** EXERCISE DESCRIPTION **
Find the word "computer" below. Copy each line that has it.

** THE INPUT **

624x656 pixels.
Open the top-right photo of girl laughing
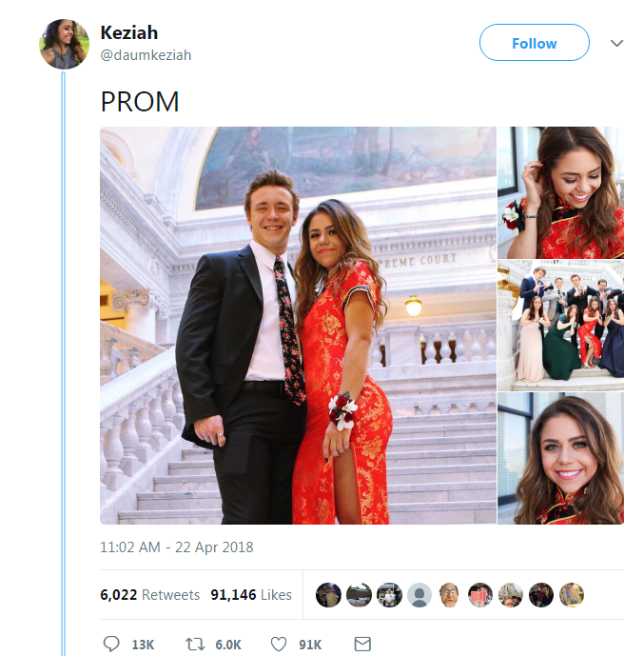[560, 192]

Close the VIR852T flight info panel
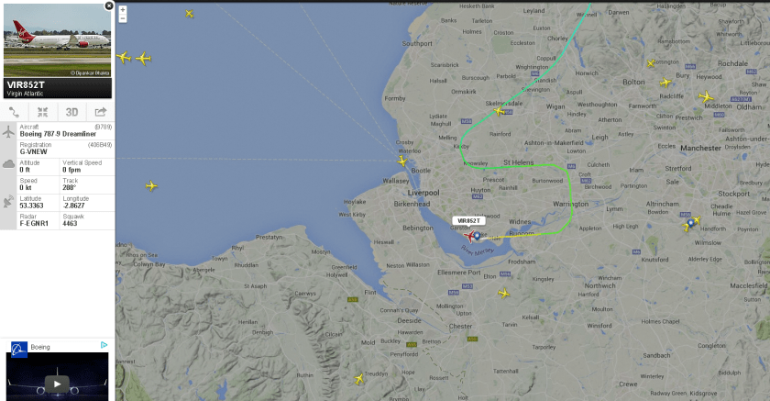point(109,6)
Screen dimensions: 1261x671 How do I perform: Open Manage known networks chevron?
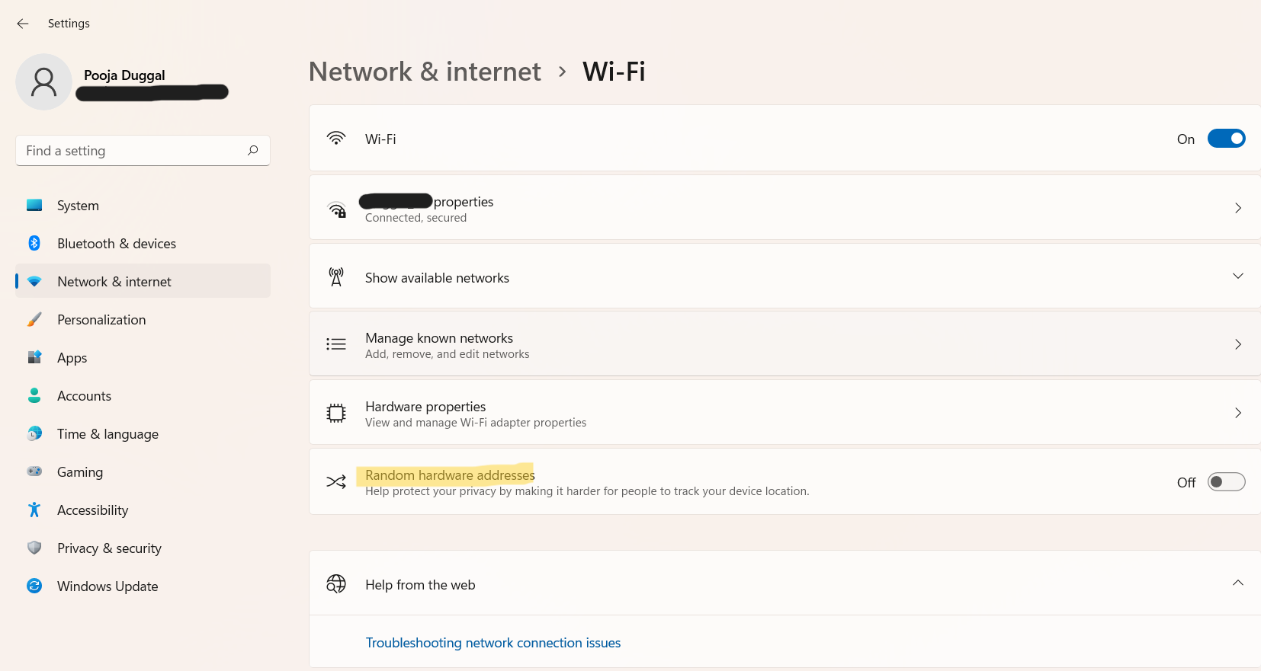[x=1237, y=344]
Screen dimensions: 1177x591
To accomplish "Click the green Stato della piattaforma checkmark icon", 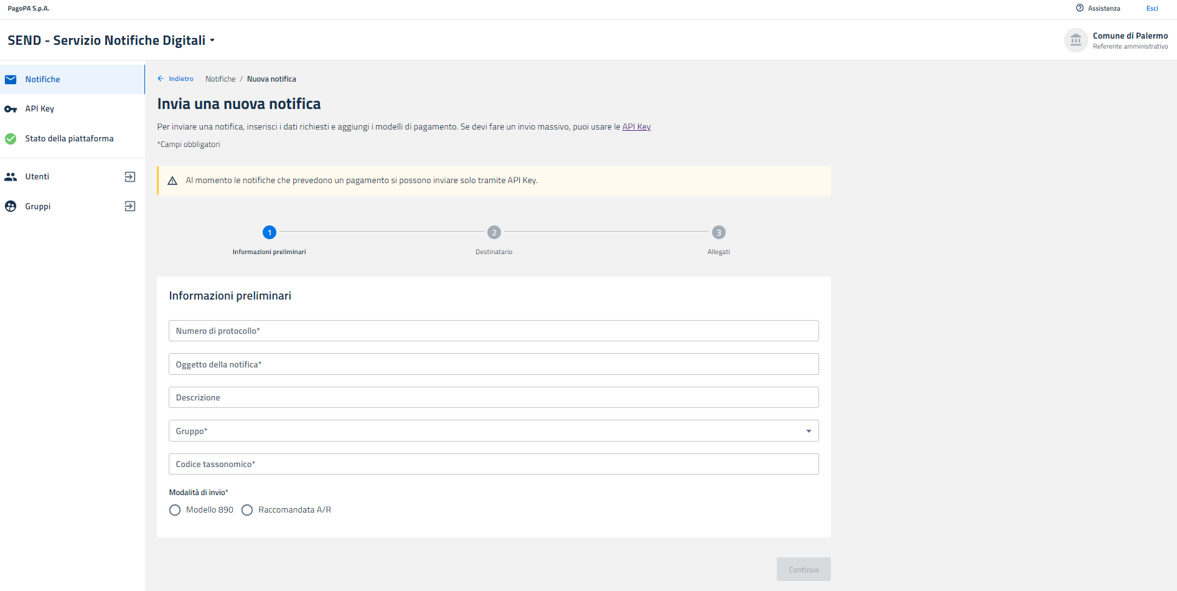I will (x=11, y=139).
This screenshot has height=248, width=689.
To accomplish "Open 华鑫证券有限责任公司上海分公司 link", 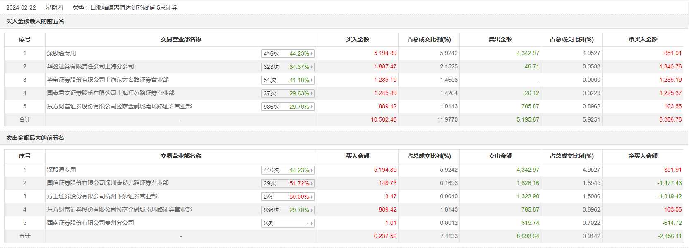I will (90, 66).
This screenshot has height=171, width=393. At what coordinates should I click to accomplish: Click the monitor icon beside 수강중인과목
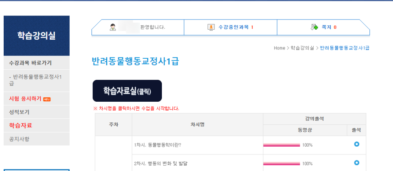tap(211, 27)
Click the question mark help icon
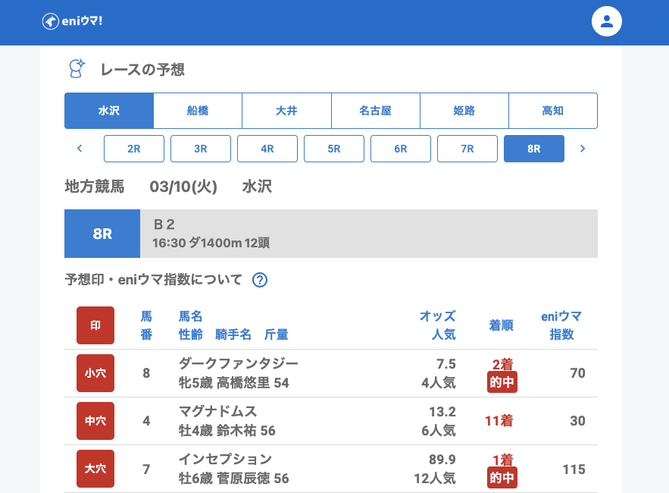This screenshot has height=493, width=669. [x=260, y=280]
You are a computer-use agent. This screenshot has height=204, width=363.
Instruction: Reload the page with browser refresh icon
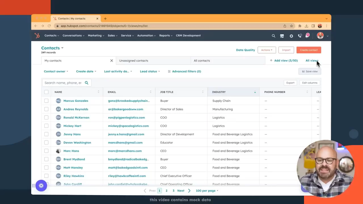point(49,26)
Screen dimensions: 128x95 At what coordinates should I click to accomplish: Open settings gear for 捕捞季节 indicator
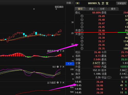58,51
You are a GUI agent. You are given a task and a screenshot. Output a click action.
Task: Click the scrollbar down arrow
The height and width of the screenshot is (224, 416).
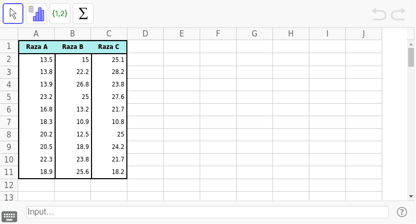click(411, 196)
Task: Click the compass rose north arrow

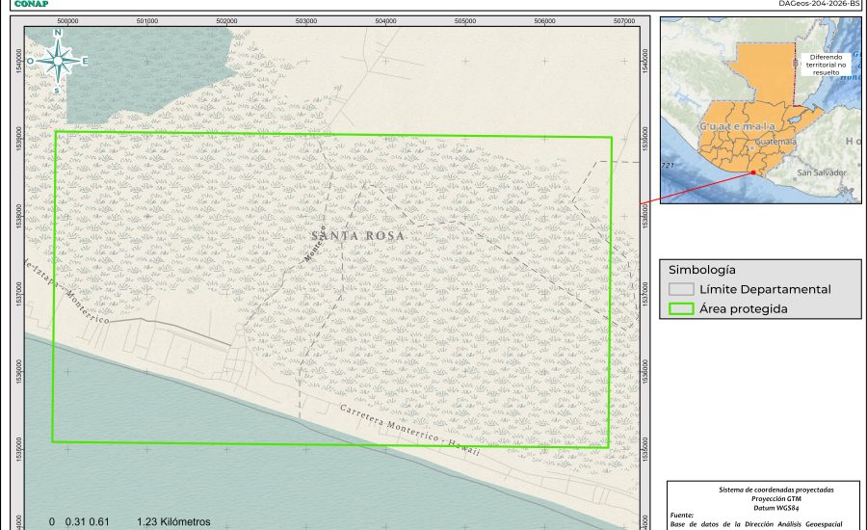Action: pyautogui.click(x=58, y=61)
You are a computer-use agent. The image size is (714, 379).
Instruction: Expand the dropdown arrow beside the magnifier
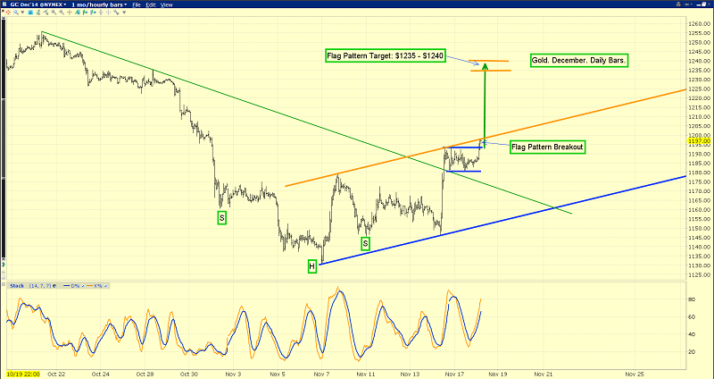(x=22, y=13)
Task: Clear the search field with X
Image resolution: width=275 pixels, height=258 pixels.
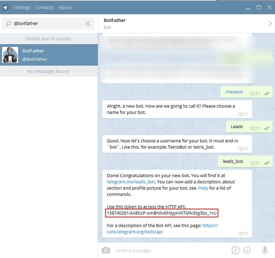Action: (88, 24)
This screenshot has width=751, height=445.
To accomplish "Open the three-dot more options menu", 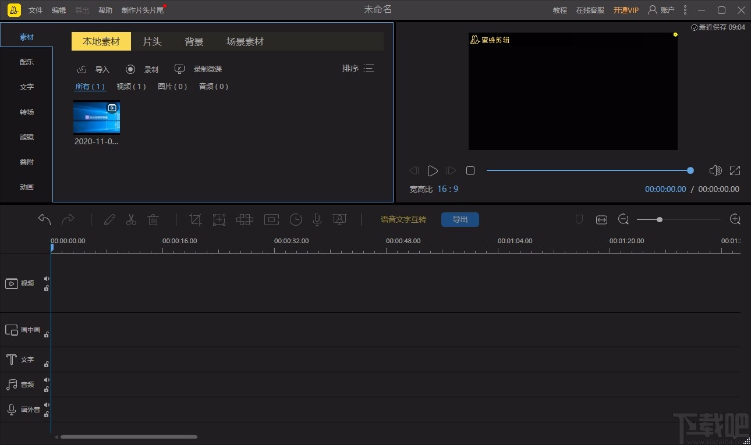I will click(x=685, y=10).
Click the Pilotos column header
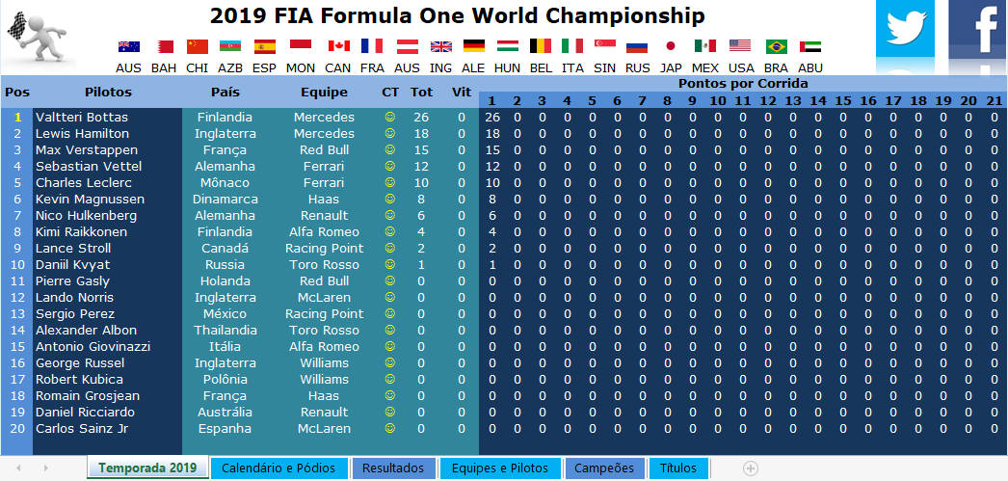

** ANSWER **
You are a computer-use agent. This screenshot has height=204, width=363.
You are a computer-use agent. The image size is (714, 379).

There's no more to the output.